-- BEGIN Page excerpt --

4.7. User Submissions:
4.7.1 Generally, any communications which you post to the Site is considered to be non-confidential. In accessing the Site you accept that electronic mail passing over the Internet may not be free from interference by third parties. In consequence, we cannot guarantee the privacy or confidentiality of any information relating to the use passing over the Internet.
4.7.2. By posting communications including data, graphics and logo’s to the Site, you automatically grant Tradefirst a royalty-free, perpetual, irrevocable non-exclusive license to use, reproduce, modify publish, edit, translate, distribute, perform and display the communication alone or as part of other works in any form, media, or technology whether now known or hereafter developed, and to sub-license such rights through multiple tiers of sub-licenses.
4.7.3. As a user, you are responsible for your own communications and are responsible for the consequences of their posting. Tradefirst does not represent or guarantee the lawfulness, truthfulness, accuracy, or reliability of any of communications posted by other users or endorses any opinions expressed by users. You acknowledge that any reliance on material posted by other users will be at your own risk.
4.8 You must not:
4.8.1. Impersonate another person;
4.8.2. Post material in circumstances that breach the civil or criminal law;
4.8.3. Post material that is copyrighted, unless you are the copyright owner or have the permission of the copyright owner to post it;
4.8.4. Post material that reveals trade secrets, unless you own them or have the permission of the owner;
4.8.5. Post material that infringes on any intellectual property rights of others or on the privacy or publicity rights of others;
4.8.6. Post material that is obscene, defamatory, threatening, harassing, abusive, hateful, embarrassing or a nuisance to another User or any other person or entity;
4.8.7. Post a sexually-explicit image;
4.8.8. Post advertisements or solicitations of business or;
4.8.9. Post content not relevant to the Irish Insurance Industry.

-- END Page excerpt --

**Directives**
a) In the site terms, what kind of license does posting communications to the Site grant Tradefirst?
b) Quote the part of the site terms that opens with the words containing "4.7.2. By posting" and closes with "tiers of sub-licenses.".
Work from the site terms alone, not from the entries.

-- BEGIN Dataset excerpts --

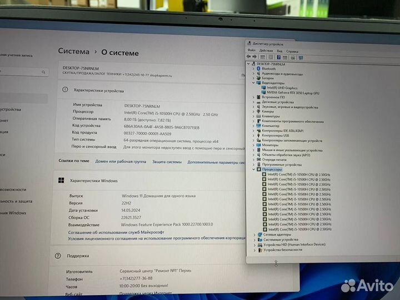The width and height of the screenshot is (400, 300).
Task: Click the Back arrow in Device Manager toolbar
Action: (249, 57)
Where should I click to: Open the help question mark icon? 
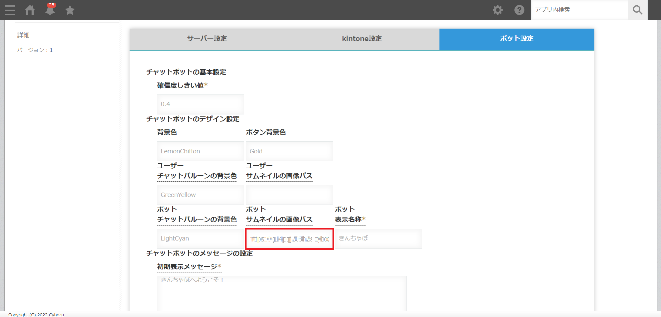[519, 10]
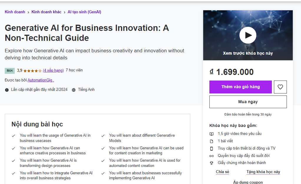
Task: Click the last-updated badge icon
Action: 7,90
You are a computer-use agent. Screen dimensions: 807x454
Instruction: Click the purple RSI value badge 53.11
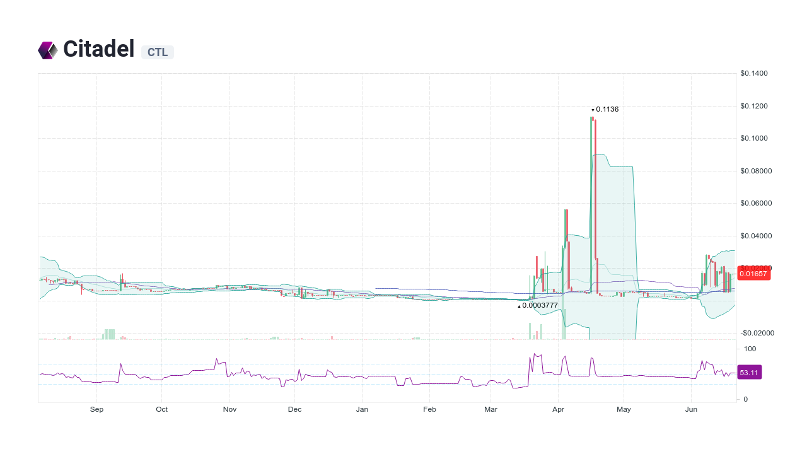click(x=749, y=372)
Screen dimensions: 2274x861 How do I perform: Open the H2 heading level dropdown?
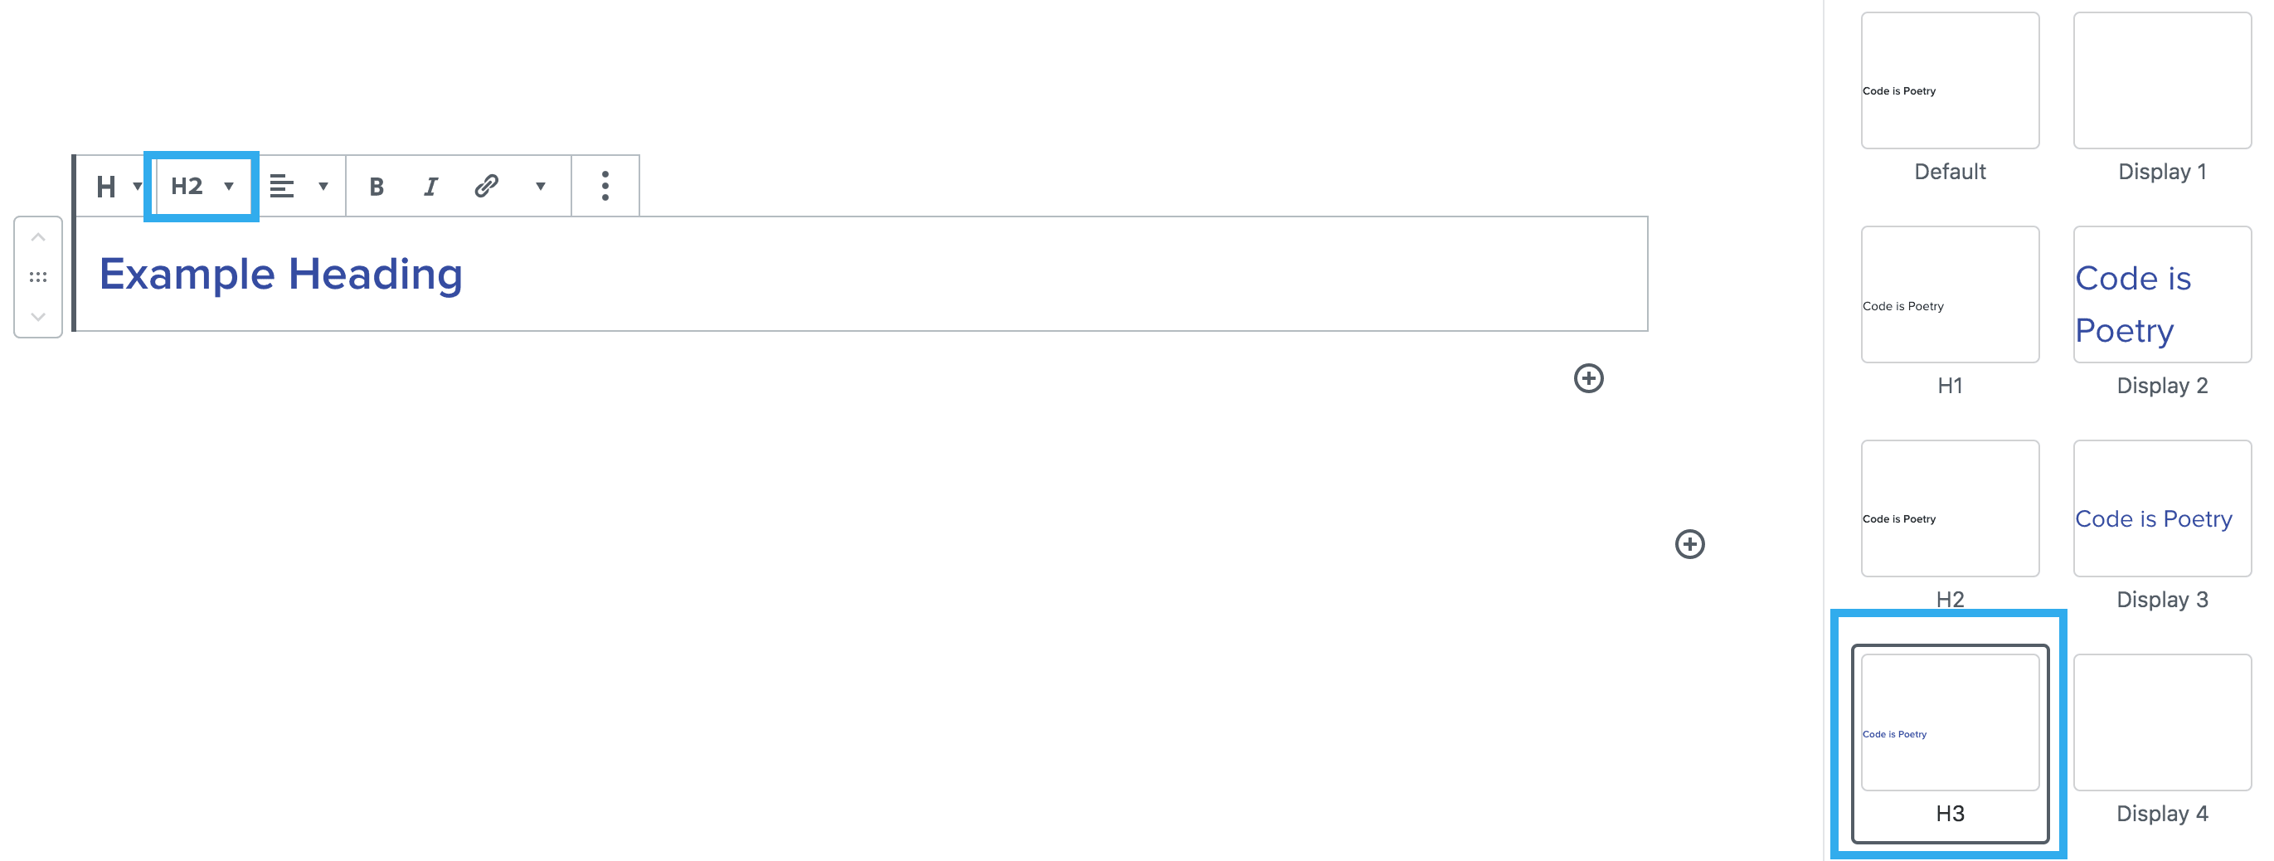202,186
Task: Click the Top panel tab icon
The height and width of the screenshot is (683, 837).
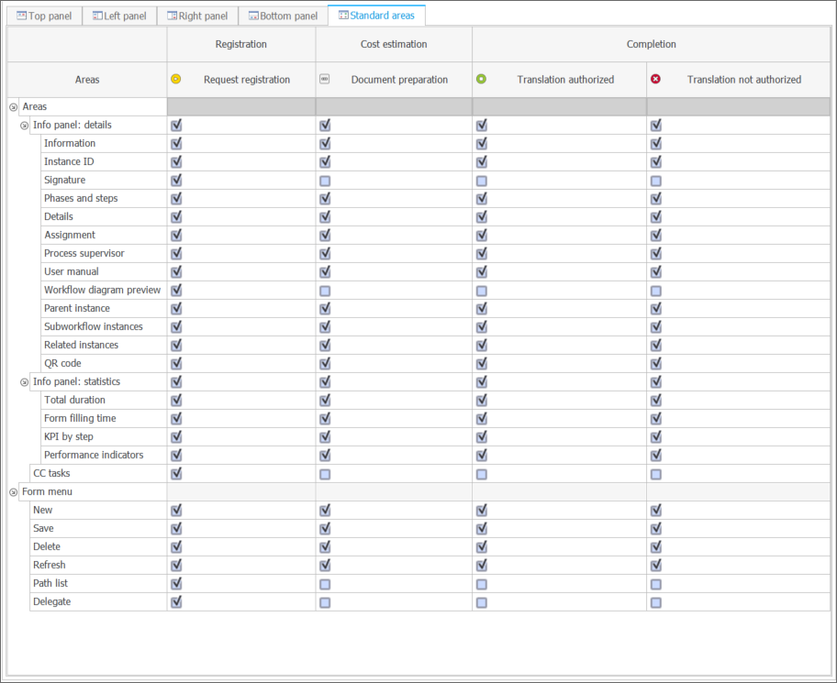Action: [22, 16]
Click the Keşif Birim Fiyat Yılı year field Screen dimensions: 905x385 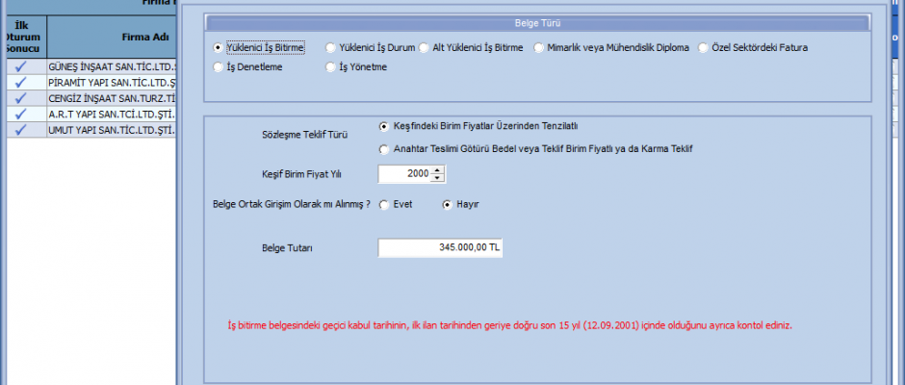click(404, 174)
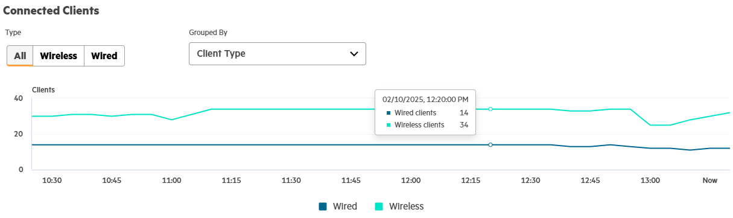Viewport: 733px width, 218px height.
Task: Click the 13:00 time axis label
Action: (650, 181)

-- END Dataset excerpts --
-- BEGIN Dataset excerpts --

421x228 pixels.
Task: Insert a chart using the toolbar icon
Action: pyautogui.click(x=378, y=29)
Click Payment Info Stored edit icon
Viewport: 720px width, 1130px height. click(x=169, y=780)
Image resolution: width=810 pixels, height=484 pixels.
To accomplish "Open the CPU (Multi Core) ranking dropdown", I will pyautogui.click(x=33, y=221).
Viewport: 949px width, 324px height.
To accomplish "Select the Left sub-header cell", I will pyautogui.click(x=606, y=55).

-- END Dataset excerpts --
-- BEGIN Dataset excerpts --

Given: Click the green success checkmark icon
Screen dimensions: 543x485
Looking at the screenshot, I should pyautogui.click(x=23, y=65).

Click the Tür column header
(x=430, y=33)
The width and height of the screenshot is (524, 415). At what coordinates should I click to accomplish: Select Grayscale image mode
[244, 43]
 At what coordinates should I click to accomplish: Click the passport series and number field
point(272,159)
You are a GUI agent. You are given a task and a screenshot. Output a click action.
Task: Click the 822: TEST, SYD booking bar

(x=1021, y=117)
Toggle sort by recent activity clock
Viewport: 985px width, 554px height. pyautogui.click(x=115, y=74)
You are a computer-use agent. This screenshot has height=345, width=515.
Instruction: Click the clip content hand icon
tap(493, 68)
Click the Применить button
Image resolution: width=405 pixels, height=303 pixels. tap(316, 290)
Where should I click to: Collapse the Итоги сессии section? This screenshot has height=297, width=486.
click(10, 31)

-- END Dataset excerpts --

**Outputs for the tasks**
a) A royalty-free, perpetual, irrevocable non-exclusive license.

b)
4.7.2. By posting communications including data, graphics and logo’s to the Site, you automatically grant Tradefirst a royalty-free, perpetual, irrevocable non-exclusive license to use, reproduce, modify publish, edit, translate, distribute, perform and display the communication alone or as part of other works in any form, media, or technology whether now known or hereafter developed, and to sub-license such rights through multiple tiers of sub-licenses.